First, it is crucial to consider the characteristics of an Internal Combustion (IC) engine-powered vehicle and an electric vehicle (EV). An Internal Combustion engine is a heat engine where the chemical energy of the fuel that burns in the work area is converted into mechanical work (Song and Aaldering, 2019, p. 898). Along with the electric motor, an IC engine is among the most common types of engines. As a rule, it is used in such vehicles as cars, motorcycles, trains, aircraft, and water transport. IC engines are also utilized in stand-alone electric generators to generate electricity.
An electric motor is an electric machine that converts electrical energy into mechanical. It consists of a rotating part, namely the rotor, and a fixed part, the stator (Electric vehicle basics, no date, para.2). There are electric motors of direct and alternating current, and the latter is divided into synchronous and asynchronous. Asynchronous electric motors, in turn, are divided into ones with a short-circuited rotor and a phase rotor. Furthermore, they are distinguished by function, such as general industrial electric motors, as well as crane, elevator, excavator, trolleybus, tram, and car electric motors. Furthermore, the recent accomplishments in the lithium-ion battery technology for operating range, vehicle application, and driving attitudes of BEVs are starting to meet the requirements of passenger car users.
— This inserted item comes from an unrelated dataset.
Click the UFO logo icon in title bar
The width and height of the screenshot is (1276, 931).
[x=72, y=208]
Comparison of WTW Efficiency and CO2 Emissions between IC Engine Powered Vehicle and Electric Vehicle
Vehicles powered with different types of engines have different well-to-wheel efficiency and CO2 emissions. Well-to-Wheel (WTW) emissions are the emissions in-use due to their proportionality to the vehicle’s fuel and energy consumption (Going beyond Well-to-Wheel, 2019, para. 1). In this regard, Tank-to-Wheel (TTW) is a subrange in the vehicle’s energy chain, extending from the charging point where energy is absorbed to discharge. The difference between the two terms is that TTW refers to the use of fuel and emissions during driving. WTT indicates the subrange of fuel supply from the creation of the source of energy, such as petrol, diesel, natural gas, or electricity, to fuel supply, namely, transport to the charging point.
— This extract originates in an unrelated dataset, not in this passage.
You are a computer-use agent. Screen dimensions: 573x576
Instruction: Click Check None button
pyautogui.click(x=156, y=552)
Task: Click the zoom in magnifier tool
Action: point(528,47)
Well-to-Wheel is regarded as the first stage of comparing the effectiveness of various solutions in regard to greenhouse gas emissions. As depicted in Figure 1, technology transition can be observed as traditional solutions coexist with more renewable components that emerge, such as advanced biofuels and synthetic pathways. Energy consumption and fuel economy for electric vehicles have been agreed upon internally by NGVA Europe as a battery electric vehicle (BEV) consumption at 14,5 kWh/100km (Well-to-Wheel, para. 4). Overall, electric vehicles produce fewer amounts of tailpipe emissions, thus, offering fuel cost saving and lowering damage to the environment.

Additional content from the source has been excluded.